> [TEXTE FOURNI]
L’objectif de l’article 35 de la Loi constitutionnelle de 1982 est de réconcilier les sociétés autochtones avec l’affirmation de la souveraineté de la Couronne. L’honneur de la Couronne est ainsi engagé quand il faut concilier les droits des autochtones prévus dans la constitution avec la souveraineté de la Couronne. Les promesses faites par traité peuvent être comparables aux obligations constitutionnelles s’il y a un certain élément de solennité. L’honneur de la Couronne est alors engagé et force le gouvernement à adopter une approche en faveur des intérêts autochtones et à agir avec soin pour remplir la promesse.

L’article 31 de la Loi sur le Manitoba engage l’honneur de la Couronne. Les promesses faites par cet article sont solennelles, donc tout aussi importantes que celles qui peuvent être faites par traité. En effet, l’article 31 fut rédigé lors de la création d’une nouvelle province et vise à créer des obligations juridiques de la plus haute importance pour concilier les intérêts des Autochtones.

L’honneur de la Couronne oblige le gouvernement à réaliser cette promesse avec soin et application. Une mise en œuvre rapide et efficace était essentielle au projet de réconciliation. Toutefois, une série d’erreurs et d’inactions ont persisté pendant plus de 10 ans. La promesse n’a donc pas été exécutée avec diligence, et la Couronne a ainsi manqué à son honneur.

L’article 32 n’est pas une promesse faite à un groupe autochtone, mais plutôt à tous les colons, Métis ou non. Contrairement à l’article 31, il ne crée pas l’obligation de se conduire honorablement.

Prescription et diligence (doctrine des laches)

Les lois sur la prescription n’empêchent pas les tribunaux de rendre des jugements déclaratoires sur la constitutionnalité d’une loi. Dans le même ordre d’idée, les tribunaux peuvent aussi rendre des jugements déclaratoires sur la constitutionnalité de la conduite de la Couronne, et ce, malgré les délais de prescription.

Les Métis ne demandent pas de réparation personnelle ou des dommages et intérêts. Ils demandent un jugement déclaratoire et une simple loi de prescription ne l’empêche pas.

La doctrine des laches, ou doctrine du manque de diligence, n’est pas non plus applicable. Le droit autochtone évolue rapidement et il est irréaliste de demander aux Métis de faire valoir leurs droits avant que les tribunaux ne soient prêts à les reconnaitre. De plus, les Métis n’ont jamais accepté le statu quo de la situation.

Impact

La Cour crée un nouveau recours en justice : une obligation constitutionnelle solennelle engage maintenant l’honneur de la Couronne. Il y aura manquement à cet honneur si la conduite du gouvernement ou de ses représentants n’est pas diligente (Rathwell, 2013).

> [CONTENU DES DONNÉES]
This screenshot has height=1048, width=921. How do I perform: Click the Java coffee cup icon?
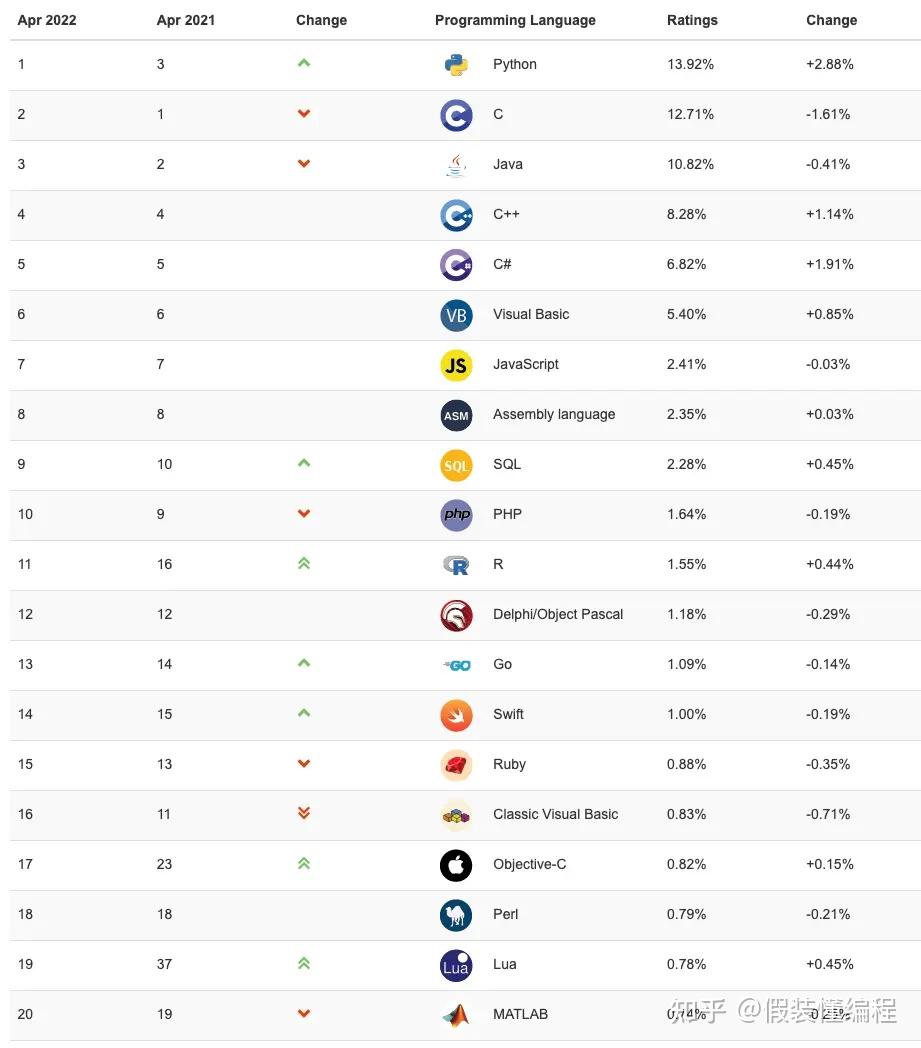456,165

> [TÂCHE ÉCRITE] D'après le texte fourni, combien de temps la série d'erreurs et d'inactions a-t-elle persisté ? Les données n'ont aucun lien avec le texte fourni.

> [RÉPONSE AU PROBLÈME] Plus de 10 ans.